# Supplied records
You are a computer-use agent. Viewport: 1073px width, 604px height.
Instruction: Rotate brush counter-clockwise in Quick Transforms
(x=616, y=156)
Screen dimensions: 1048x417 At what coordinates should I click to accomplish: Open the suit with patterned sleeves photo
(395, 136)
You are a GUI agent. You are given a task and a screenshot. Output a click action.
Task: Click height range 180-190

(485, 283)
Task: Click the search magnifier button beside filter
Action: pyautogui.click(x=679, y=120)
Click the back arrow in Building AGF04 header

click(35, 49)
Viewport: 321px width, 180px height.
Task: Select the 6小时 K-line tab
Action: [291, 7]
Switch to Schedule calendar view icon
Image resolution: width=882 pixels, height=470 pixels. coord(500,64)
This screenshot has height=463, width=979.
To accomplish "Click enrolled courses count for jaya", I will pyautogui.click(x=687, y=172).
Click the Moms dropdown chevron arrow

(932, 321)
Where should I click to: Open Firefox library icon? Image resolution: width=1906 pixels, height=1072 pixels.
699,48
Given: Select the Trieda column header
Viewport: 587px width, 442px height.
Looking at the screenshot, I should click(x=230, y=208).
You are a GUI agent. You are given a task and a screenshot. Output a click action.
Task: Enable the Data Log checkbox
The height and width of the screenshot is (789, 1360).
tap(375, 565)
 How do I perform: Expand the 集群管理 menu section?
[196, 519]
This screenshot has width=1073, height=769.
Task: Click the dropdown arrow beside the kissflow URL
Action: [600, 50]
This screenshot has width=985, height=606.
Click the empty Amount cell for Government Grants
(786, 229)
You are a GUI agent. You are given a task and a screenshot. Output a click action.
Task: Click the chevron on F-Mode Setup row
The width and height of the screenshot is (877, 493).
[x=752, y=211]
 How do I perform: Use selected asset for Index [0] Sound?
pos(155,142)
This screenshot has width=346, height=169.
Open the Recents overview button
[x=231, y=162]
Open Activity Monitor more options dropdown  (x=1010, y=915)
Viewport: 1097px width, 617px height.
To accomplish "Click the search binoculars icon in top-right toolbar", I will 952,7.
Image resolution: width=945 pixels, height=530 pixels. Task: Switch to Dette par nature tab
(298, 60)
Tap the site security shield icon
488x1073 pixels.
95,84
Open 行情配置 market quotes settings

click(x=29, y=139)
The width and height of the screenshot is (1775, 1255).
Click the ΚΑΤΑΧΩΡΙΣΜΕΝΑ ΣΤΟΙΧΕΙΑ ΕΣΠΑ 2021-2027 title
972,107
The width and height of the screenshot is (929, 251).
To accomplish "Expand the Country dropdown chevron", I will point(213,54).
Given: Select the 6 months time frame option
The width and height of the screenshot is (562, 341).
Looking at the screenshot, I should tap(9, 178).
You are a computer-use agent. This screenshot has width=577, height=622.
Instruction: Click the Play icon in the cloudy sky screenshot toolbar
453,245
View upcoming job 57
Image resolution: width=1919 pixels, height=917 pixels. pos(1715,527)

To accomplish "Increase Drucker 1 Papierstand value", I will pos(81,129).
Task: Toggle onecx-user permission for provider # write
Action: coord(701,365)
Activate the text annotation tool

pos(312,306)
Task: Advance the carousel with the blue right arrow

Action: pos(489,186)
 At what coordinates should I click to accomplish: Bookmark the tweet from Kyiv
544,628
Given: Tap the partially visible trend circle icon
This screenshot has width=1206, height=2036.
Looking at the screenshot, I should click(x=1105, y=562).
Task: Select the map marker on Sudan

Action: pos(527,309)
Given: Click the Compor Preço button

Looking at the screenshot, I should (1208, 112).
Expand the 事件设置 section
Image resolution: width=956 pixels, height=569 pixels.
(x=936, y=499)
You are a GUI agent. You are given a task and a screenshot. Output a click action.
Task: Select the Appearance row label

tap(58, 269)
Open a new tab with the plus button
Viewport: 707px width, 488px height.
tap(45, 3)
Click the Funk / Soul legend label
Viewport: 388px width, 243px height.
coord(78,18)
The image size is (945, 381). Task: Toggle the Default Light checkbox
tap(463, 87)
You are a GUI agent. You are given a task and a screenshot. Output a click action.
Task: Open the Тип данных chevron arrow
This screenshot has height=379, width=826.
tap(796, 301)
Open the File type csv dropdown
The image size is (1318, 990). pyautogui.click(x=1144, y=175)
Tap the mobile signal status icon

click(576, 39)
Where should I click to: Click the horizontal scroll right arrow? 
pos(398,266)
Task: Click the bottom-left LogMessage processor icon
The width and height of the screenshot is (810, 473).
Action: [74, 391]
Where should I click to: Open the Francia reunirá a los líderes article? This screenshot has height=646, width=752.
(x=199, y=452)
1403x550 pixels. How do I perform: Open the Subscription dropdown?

# Prompt
Reproduce every row above word for word, in the same order and with the same line breaks.

# Solution
You are a computer-use agent. Viewport: 1073px width, 604px height.
Instruction: Rotate brush counter-clockwise in Quick Transforms
(x=616, y=156)
Screen dimensions: 1048x417 At what coordinates should I click to accomplish: Open the suit with patterned sleeves photo
(395, 136)
You are a GUI agent. You are given a task and a screenshot. Output a click action.
Task: Click height range 180-190

(485, 283)
Task: Click the search magnifier button beside filter
Action: pyautogui.click(x=679, y=120)
Click the back arrow in Building AGF04 header

click(35, 49)
Viewport: 321px width, 180px height.
Task: Select the 6小时 K-line tab
Action: [291, 7]
Switch to Schedule calendar view icon
Image resolution: width=882 pixels, height=470 pixels. coord(500,64)
This screenshot has height=463, width=979.
To accomplish "Click enrolled courses count for jaya", I will pyautogui.click(x=687, y=172).
Click the Moms dropdown chevron arrow

(932, 321)
Where should I click to: Open Firefox library icon? Image resolution: width=1906 pixels, height=1072 pixels.
699,48
Given: Select the Trieda column header
Viewport: 587px width, 442px height.
Looking at the screenshot, I should click(x=230, y=208).
You are a GUI agent. You are given a task and a screenshot. Output a click action.
Task: Enable the Data Log checkbox
The height and width of the screenshot is (789, 1360).
tap(375, 565)
 How do I perform: Expand the 集群管理 menu section?
[196, 519]
This screenshot has width=1073, height=769.
Task: Click the dropdown arrow beside the kissflow URL
Action: [600, 50]
This screenshot has width=985, height=606.
Click the empty Amount cell for Government Grants
(786, 229)
You are a GUI agent. You are given a task and a screenshot. Output a click action.
Task: Click the chevron on F-Mode Setup row
The width and height of the screenshot is (877, 493).
[x=752, y=211]
 How do I perform: Use selected asset for Index [0] Sound?
pos(155,142)
This screenshot has width=346, height=169.
Open the Recents overview button
[x=231, y=162]
Open Activity Monitor more options dropdown  (x=1010, y=915)
Viewport: 1097px width, 617px height.
To accomplish "Click the search binoculars icon in top-right toolbar", I will 952,7.
Image resolution: width=945 pixels, height=530 pixels. Task: Switch to Dette par nature tab
(298, 60)
Tap the site security shield icon
488x1073 pixels.
95,84
Open 行情配置 market quotes settings

click(x=29, y=139)
The width and height of the screenshot is (1775, 1255).
Click the ΚΑΤΑΧΩΡΙΣΜΕΝΑ ΣΤΟΙΧΕΙΑ ΕΣΠΑ 2021-2027 title
972,107
The width and height of the screenshot is (929, 251).
To accomplish "Expand the Country dropdown chevron", I will point(213,54).
Given: Select the 6 months time frame option
The width and height of the screenshot is (562, 341).
Looking at the screenshot, I should tap(9, 178).
You are a computer-use agent. This screenshot has width=577, height=622.
Instruction: Click the Play icon in the cloudy sky screenshot toolbar
453,245
View upcoming job 57
Image resolution: width=1919 pixels, height=917 pixels. pos(1715,527)

To accomplish "Increase Drucker 1 Papierstand value", I will pos(81,129).
Task: Toggle onecx-user permission for provider # write
Action: coord(701,365)
Activate the text annotation tool

pos(312,306)
Task: Advance the carousel with the blue right arrow

Action: pos(489,186)
 At what coordinates should I click to accomplish: Bookmark the tweet from Kyiv
544,628
Given: Tap the partially visible trend circle icon
This screenshot has width=1206, height=2036.
Looking at the screenshot, I should click(x=1105, y=562).
Task: Select the map marker on Sudan

Action: pos(527,309)
Given: Click the Compor Preço button

Looking at the screenshot, I should (1208, 112).
Expand the 事件设置 section
Image resolution: width=956 pixels, height=569 pixels.
(x=936, y=499)
You are a GUI agent. You are given a task and a screenshot. Output a click action.
Task: Select the Appearance row label

tap(58, 269)
Open a new tab with the plus button
Viewport: 707px width, 488px height.
tap(45, 3)
Click the Funk / Soul legend label
Viewport: 388px width, 243px height.
coord(78,18)
The image size is (945, 381). Task: Toggle the Default Light checkbox
tap(463, 87)
You are a GUI agent. You are given a task and a screenshot. Output a click action.
Task: Open the Тип данных chevron arrow
This screenshot has height=379, width=826.
tap(796, 301)
Open the File type csv dropdown
The image size is (1318, 990). pyautogui.click(x=1144, y=175)
Tap the mobile signal status icon

click(576, 39)
Where should I click to: Click the horizontal scroll right arrow? 
pos(398,266)
Task: Click the bottom-left LogMessage processor icon
The width and height of the screenshot is (810, 473).
Action: [74, 391]
Where should I click to: Open the Francia reunirá a los líderes article? This screenshot has height=646, width=752.
(x=199, y=452)
1403x550 pixels. How do I perform: Open the Subscription dropdown?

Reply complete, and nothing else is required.